Major Professors: Julie Dickerson and Carolyn Lawrence-Dill
Machine learning tools for mRNA isoform function prediction
This dissertation is focused on improving mRNA isoform characterization in terms of functional networks, function prediction and tissue-specificity. There are three major challenges in solving these problems. The first is the unavailability of mRNA isoform level functional data which is required to develop machine learning tools. However, the available data, even at the gene level doesn’t include all genes, further complicating the matter. The second challenge is the lack of information about tissue-specificity in functional databases such as Gene Ontology, Kyoto Encyclopedia of Genes and Genomes and UniProt. The third challenge is the lack of mRNA isoform level “ground truth” functional annotation data to evaluate prediction methods.
To address these challenges, this dissertation develops and describes two computational tools. The first is a supervised learning based machine learning framework for Tissue-spEcific mrNa iSoform functIonal Networks (TENSION). Next, we describe mRNA Function Recommendation System (mFRecSys), a recommendation system for making tissue-specific function recommendations for mRNA isoforms. By using explicit contexts for mRNA isoforms, Gene Ontology biological process terms and tissue-specific mRNA isoform expression, mFRecSys is able to make tissue-specific mRNA isoform function recommendations while TENSION predicts tissue-specific functional networks at mRNA isoform level.

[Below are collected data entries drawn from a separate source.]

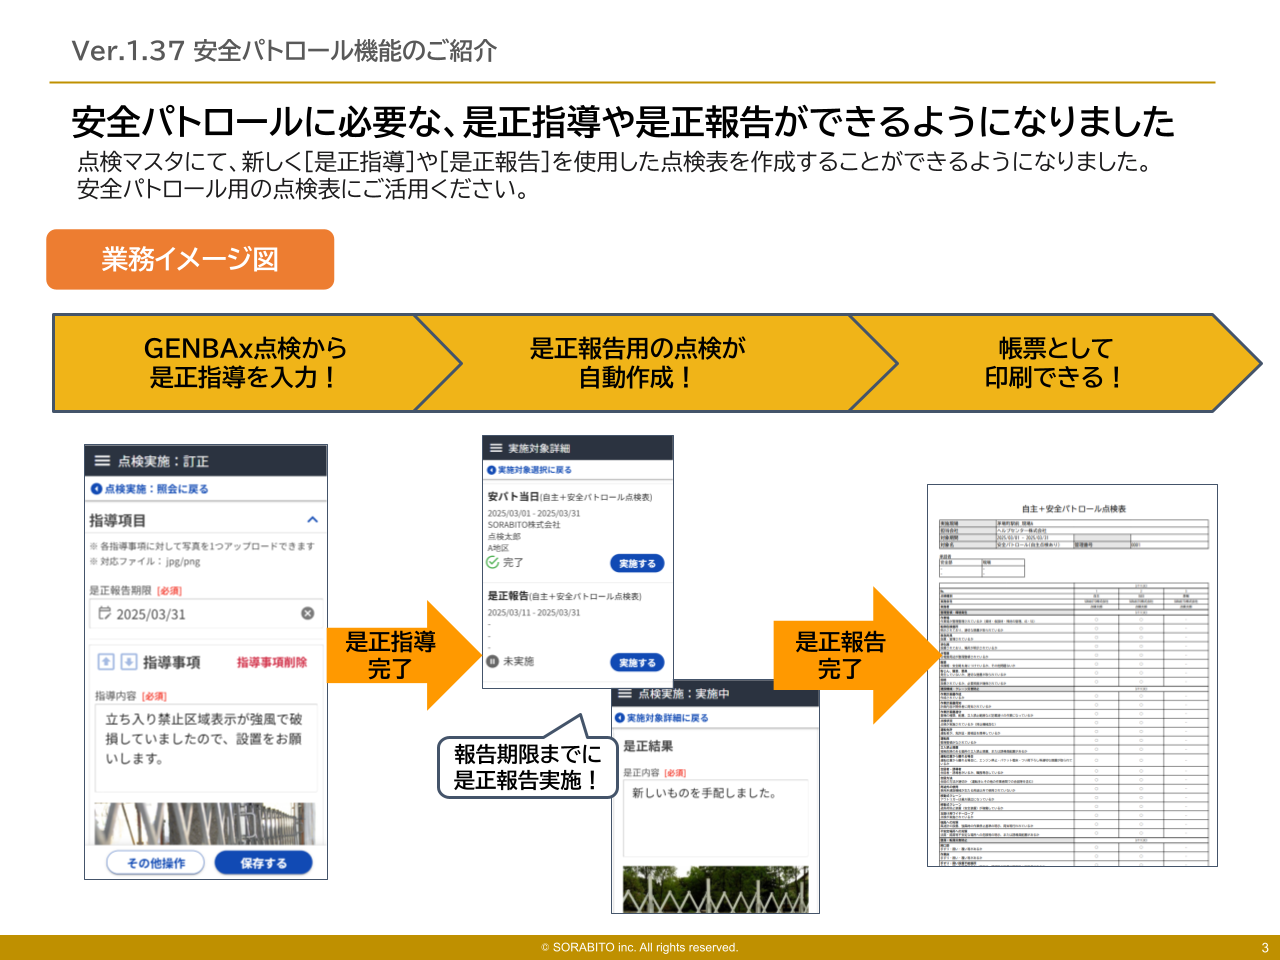Click the green check icon beside 完了
The height and width of the screenshot is (960, 1280).
tap(492, 562)
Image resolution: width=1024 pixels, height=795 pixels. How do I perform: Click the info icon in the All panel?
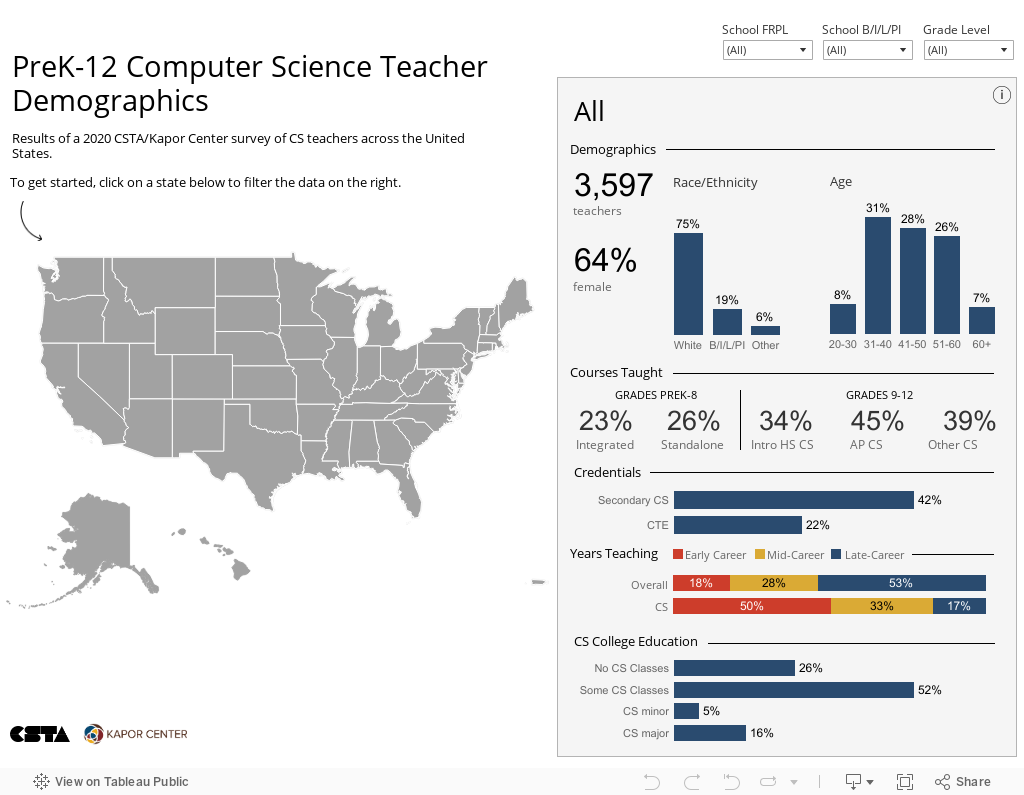[1001, 95]
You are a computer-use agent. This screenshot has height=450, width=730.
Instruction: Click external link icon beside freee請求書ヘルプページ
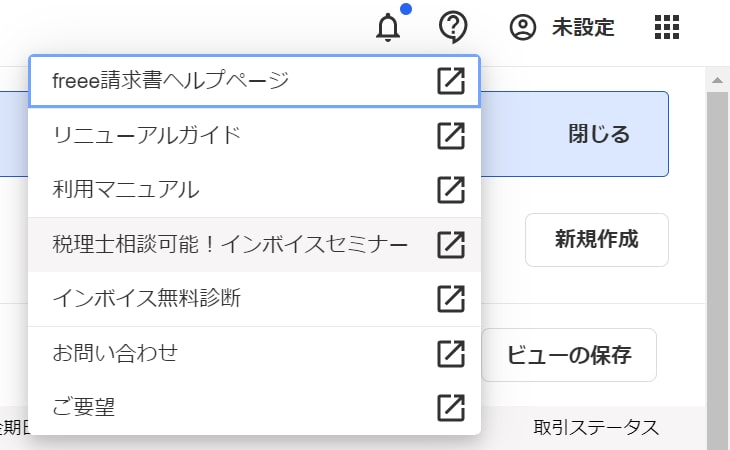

This work emphasizes the significance of incorporating diverse biological context to develop better machine learning tools for biology. It also highlights the use of simplified supervised learning methods for biological network prediction. The machine learning models and recommendation systems developed as part of this work also draw attention to the power of simple mRNA isoform sequence based predictors to improve mRNA isoform function prediction. The methods developed have potential practical applications, for instance as predictive models for distinguishing the functions of different mRNA isoforms of the same gene or identifying tissue-specific functions of mRNA isoforms.